Start of DATA EXCERPTS

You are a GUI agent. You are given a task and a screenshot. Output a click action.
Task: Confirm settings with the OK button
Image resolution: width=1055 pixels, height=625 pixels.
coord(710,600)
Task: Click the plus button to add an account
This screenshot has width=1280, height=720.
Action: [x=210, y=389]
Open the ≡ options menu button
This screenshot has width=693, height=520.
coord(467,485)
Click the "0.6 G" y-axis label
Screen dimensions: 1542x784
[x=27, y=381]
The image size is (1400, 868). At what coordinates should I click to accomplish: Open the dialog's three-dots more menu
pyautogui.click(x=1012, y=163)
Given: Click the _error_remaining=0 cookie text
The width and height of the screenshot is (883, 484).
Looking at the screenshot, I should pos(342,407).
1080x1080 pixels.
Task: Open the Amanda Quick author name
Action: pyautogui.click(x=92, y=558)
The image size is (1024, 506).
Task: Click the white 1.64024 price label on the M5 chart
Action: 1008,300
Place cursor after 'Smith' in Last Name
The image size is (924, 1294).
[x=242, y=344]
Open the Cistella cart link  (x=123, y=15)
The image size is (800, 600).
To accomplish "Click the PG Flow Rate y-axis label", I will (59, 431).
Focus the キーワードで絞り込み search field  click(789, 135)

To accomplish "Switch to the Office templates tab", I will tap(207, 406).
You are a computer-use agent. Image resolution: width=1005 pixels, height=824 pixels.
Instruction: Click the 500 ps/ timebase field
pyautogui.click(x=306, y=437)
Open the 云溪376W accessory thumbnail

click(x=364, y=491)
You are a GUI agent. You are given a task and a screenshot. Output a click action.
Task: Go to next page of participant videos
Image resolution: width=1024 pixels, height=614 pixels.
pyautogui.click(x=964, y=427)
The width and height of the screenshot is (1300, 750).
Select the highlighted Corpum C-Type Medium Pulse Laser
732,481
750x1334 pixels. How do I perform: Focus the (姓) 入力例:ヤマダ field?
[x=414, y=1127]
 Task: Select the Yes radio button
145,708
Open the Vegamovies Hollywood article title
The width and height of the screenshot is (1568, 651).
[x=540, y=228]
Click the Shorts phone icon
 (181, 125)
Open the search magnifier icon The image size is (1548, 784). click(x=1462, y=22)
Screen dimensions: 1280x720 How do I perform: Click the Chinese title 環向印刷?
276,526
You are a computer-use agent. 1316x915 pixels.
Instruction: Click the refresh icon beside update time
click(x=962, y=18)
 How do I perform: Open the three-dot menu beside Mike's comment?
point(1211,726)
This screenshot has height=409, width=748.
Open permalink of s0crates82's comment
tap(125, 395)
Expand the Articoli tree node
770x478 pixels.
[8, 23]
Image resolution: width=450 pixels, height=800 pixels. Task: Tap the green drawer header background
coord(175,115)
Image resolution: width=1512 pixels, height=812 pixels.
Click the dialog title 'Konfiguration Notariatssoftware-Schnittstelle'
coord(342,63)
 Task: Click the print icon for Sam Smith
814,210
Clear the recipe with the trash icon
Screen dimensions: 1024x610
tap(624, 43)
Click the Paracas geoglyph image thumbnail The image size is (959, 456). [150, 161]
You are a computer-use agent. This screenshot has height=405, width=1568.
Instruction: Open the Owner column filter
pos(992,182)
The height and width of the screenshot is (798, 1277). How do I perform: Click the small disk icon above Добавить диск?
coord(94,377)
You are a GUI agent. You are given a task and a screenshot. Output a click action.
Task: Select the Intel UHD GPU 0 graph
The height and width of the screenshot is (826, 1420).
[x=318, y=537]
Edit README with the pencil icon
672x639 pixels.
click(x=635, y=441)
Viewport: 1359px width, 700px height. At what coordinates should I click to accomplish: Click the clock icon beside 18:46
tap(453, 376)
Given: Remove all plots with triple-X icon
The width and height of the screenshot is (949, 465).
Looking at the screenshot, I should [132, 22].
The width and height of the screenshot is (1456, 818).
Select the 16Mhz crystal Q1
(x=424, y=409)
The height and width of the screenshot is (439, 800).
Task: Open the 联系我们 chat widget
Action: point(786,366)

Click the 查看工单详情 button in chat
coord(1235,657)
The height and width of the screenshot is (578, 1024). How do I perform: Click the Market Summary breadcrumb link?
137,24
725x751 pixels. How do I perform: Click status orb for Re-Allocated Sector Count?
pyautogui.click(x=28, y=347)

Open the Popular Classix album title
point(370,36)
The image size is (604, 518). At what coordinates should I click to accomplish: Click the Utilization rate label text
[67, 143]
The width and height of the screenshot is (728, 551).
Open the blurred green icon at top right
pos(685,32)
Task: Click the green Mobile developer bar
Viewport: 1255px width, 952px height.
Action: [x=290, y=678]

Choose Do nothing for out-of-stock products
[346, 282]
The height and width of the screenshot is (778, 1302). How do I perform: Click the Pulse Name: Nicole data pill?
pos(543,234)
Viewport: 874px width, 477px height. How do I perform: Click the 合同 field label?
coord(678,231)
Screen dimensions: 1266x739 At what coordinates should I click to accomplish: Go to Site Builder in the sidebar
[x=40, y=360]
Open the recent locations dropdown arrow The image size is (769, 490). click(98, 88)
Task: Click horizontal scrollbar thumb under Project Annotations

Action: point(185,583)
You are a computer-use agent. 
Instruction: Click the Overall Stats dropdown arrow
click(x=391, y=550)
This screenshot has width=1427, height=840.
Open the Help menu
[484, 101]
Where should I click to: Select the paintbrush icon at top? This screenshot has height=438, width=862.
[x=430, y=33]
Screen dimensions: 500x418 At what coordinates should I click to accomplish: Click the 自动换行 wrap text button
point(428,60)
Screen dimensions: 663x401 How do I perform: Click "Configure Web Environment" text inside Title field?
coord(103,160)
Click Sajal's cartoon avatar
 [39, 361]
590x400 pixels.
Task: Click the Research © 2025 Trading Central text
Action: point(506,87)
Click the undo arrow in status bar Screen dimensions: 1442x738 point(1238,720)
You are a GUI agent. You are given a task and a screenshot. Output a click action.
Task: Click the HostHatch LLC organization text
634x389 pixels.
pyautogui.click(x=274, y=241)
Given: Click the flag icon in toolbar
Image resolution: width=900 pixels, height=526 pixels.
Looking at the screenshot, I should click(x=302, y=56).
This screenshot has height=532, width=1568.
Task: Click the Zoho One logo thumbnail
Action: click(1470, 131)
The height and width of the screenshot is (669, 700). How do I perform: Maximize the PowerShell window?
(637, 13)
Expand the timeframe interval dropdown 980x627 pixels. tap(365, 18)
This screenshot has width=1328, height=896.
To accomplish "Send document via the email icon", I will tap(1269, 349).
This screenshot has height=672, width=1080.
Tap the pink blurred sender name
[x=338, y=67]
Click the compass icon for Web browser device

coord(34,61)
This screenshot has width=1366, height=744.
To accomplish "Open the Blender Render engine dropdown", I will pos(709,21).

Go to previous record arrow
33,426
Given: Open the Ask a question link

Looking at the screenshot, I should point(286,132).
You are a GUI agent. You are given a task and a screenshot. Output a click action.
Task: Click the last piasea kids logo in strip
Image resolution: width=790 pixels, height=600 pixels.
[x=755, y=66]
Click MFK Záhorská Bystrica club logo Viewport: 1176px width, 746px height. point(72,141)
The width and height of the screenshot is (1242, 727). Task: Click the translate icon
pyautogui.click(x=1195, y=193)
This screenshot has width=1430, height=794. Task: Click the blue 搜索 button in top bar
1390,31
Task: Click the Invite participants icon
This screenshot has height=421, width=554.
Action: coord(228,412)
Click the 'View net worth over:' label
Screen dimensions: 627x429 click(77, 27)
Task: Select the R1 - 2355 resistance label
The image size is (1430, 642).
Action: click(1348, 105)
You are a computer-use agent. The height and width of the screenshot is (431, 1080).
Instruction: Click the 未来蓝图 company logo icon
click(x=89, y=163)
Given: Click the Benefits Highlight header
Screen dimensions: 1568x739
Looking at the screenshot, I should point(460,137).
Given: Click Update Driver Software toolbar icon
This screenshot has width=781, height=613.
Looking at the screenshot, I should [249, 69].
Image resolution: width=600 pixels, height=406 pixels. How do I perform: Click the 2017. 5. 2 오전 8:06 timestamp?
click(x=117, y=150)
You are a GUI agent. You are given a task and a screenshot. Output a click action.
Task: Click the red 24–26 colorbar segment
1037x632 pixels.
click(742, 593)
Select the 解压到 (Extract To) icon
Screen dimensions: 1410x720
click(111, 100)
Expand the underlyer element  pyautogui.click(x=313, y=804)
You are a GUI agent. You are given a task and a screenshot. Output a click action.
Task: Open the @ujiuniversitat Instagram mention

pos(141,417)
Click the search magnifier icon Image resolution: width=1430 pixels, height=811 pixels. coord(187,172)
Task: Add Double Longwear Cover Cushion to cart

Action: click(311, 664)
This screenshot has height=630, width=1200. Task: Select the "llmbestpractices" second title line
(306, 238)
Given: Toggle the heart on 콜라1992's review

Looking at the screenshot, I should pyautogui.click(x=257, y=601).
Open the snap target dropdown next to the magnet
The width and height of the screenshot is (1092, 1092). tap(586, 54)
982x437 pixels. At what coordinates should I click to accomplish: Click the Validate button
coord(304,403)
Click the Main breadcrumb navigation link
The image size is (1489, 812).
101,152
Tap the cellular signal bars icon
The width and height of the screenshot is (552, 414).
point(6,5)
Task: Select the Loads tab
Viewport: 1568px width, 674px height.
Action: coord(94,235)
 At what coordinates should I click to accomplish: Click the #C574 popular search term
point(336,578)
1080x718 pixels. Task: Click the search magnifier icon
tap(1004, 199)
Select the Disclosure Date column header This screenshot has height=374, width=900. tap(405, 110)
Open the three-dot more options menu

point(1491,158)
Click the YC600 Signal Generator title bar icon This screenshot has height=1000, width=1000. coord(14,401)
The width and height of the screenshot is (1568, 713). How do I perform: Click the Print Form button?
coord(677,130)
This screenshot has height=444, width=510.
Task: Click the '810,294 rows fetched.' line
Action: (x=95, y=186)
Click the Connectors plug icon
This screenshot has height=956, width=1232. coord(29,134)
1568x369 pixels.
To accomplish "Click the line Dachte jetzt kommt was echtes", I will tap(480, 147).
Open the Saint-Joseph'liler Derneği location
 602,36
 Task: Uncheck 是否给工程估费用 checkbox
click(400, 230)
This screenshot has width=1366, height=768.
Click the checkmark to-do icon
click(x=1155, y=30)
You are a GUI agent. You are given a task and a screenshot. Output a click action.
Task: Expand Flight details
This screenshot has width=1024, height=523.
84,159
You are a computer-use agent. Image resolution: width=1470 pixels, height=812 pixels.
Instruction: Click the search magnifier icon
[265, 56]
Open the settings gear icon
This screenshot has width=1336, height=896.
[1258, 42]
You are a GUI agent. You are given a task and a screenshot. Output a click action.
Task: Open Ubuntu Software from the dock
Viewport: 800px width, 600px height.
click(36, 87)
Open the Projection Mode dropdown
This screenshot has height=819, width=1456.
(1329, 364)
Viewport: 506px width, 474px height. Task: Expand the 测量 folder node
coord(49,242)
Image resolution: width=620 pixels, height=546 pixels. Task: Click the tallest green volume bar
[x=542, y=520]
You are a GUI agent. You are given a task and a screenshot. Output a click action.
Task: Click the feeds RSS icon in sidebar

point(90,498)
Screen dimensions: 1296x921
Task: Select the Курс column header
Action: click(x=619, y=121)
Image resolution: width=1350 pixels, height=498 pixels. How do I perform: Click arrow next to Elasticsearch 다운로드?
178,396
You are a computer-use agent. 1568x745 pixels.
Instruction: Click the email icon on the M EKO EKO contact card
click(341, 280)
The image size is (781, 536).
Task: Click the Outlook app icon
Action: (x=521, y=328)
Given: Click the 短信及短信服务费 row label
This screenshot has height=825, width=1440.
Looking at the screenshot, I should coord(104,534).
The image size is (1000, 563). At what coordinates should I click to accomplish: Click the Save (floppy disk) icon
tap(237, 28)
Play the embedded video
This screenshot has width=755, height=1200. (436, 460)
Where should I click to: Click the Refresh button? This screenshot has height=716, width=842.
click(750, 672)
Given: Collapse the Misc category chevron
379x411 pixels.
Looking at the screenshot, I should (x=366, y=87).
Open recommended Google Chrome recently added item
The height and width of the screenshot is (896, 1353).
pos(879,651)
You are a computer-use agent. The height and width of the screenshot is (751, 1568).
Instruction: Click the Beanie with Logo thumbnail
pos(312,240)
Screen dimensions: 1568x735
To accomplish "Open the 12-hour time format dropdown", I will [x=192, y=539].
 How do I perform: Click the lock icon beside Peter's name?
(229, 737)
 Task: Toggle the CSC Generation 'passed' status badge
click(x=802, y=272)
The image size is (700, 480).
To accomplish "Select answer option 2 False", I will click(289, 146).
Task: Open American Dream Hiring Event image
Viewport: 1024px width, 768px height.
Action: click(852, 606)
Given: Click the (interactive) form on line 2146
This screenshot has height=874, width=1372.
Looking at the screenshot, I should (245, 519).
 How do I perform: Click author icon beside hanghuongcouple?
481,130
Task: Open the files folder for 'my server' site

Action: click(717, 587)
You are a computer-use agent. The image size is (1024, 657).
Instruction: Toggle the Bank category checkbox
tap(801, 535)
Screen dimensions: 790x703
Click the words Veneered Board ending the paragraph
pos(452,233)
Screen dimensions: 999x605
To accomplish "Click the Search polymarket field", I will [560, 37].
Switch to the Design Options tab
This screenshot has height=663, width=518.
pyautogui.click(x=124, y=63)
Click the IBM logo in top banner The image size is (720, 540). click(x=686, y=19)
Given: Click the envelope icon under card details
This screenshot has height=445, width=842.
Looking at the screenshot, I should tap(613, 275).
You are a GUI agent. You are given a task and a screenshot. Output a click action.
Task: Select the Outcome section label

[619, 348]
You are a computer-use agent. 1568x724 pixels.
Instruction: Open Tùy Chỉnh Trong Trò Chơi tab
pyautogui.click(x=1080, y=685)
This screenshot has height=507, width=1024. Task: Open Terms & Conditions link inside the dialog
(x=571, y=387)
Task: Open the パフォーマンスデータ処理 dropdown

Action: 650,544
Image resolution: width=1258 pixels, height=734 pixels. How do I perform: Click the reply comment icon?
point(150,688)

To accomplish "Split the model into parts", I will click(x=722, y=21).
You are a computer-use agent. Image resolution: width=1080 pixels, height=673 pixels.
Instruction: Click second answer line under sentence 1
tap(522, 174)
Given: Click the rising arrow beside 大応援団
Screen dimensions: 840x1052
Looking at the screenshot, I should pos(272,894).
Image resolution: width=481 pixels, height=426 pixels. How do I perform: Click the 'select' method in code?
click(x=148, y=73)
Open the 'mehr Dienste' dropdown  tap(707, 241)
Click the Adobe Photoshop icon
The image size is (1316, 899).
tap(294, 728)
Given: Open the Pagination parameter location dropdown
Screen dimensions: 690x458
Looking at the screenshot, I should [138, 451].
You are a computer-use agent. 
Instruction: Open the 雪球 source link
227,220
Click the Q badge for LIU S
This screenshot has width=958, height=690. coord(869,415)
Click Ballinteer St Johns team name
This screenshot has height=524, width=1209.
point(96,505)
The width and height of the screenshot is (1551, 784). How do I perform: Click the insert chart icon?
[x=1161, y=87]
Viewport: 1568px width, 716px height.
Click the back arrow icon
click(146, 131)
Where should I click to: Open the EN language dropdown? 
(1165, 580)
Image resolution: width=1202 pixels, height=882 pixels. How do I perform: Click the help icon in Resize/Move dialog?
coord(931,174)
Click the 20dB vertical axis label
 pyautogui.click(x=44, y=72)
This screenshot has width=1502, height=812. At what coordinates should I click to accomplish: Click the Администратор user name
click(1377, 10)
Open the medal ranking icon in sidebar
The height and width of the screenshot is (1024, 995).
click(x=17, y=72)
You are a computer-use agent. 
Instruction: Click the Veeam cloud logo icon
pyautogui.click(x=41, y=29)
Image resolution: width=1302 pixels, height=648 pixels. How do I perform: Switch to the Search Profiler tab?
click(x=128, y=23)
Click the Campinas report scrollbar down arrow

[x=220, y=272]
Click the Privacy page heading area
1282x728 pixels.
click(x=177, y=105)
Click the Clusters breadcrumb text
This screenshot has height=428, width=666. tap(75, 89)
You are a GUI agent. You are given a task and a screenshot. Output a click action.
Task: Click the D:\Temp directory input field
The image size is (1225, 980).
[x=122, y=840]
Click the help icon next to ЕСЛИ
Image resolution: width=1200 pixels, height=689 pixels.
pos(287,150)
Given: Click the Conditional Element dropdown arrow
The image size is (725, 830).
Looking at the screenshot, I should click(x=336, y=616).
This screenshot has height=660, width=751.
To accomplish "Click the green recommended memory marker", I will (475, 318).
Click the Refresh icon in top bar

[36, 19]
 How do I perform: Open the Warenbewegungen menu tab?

End of DATA EXCERPTS

Every line in the listing that holds the string "details" should be copied out.

Task: Expand Flight details
Given: Click the envelope icon under card details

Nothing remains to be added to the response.